[Pixel coordinate grounding data]
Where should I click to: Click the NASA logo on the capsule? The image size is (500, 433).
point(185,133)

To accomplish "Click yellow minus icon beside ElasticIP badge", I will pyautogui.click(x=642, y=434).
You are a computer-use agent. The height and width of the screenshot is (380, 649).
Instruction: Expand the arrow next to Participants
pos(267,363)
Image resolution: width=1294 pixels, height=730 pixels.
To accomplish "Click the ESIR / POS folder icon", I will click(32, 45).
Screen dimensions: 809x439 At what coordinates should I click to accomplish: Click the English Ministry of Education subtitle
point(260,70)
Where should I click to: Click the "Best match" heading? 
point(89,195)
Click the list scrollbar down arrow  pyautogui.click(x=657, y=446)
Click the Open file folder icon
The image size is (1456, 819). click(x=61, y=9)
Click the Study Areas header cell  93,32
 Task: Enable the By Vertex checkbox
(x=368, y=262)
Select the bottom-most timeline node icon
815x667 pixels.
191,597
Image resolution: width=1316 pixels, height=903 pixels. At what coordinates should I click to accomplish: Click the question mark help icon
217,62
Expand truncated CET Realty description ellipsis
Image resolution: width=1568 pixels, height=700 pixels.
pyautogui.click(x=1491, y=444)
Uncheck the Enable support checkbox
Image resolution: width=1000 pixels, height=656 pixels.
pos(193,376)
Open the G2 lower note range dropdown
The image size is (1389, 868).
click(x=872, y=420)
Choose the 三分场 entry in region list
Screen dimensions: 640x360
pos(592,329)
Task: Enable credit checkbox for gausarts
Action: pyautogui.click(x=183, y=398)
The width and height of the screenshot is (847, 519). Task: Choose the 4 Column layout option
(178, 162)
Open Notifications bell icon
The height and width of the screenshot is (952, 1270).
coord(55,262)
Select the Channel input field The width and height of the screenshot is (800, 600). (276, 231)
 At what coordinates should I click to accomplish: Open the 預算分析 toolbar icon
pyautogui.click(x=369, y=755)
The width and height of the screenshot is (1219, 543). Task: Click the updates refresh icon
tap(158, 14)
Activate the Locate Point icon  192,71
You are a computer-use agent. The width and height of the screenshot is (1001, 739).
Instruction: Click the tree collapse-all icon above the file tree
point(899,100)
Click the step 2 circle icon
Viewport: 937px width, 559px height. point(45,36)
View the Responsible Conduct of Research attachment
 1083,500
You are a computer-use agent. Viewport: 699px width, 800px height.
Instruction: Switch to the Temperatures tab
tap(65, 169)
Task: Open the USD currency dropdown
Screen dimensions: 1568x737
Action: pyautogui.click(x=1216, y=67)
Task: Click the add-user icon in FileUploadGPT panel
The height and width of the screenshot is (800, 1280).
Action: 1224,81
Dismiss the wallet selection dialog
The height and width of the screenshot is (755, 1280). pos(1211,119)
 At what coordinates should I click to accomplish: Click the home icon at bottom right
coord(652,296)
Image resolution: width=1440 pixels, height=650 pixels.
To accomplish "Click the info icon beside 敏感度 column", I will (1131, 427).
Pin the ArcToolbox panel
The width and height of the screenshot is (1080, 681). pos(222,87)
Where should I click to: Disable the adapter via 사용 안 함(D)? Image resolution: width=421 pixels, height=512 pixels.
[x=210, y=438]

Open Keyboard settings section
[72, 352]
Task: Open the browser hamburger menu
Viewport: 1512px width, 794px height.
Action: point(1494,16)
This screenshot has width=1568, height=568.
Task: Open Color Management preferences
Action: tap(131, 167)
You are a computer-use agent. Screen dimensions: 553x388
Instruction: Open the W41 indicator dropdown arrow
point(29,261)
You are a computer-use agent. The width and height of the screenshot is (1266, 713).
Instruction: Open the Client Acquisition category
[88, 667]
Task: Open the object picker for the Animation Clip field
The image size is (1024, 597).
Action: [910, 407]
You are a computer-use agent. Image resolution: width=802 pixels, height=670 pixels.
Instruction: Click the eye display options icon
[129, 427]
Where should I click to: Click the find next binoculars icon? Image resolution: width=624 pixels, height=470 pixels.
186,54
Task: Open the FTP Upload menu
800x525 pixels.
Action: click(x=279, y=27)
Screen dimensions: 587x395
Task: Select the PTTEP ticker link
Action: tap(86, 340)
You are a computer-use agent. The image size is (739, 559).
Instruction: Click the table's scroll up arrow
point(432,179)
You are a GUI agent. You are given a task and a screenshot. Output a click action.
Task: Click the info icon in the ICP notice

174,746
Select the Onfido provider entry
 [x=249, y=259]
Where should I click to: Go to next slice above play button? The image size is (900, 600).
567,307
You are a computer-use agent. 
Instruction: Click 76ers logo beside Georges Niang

**Problem**
Set down no line except those from the one with "You are a GUI" to the last line of the data, inclusive, each exactly as written.

**Written answer**
You are a GUI agent. You are given a task and a screenshot. Output a click action.
Task: Click the info icon in the ICP notice

174,746
Select the Onfido provider entry
 [x=249, y=259]
Where should I click to: Go to next slice above play button? The image size is (900, 600).
567,307
You are a computer-use agent. 
Instruction: Click 76ers logo beside Georges Niang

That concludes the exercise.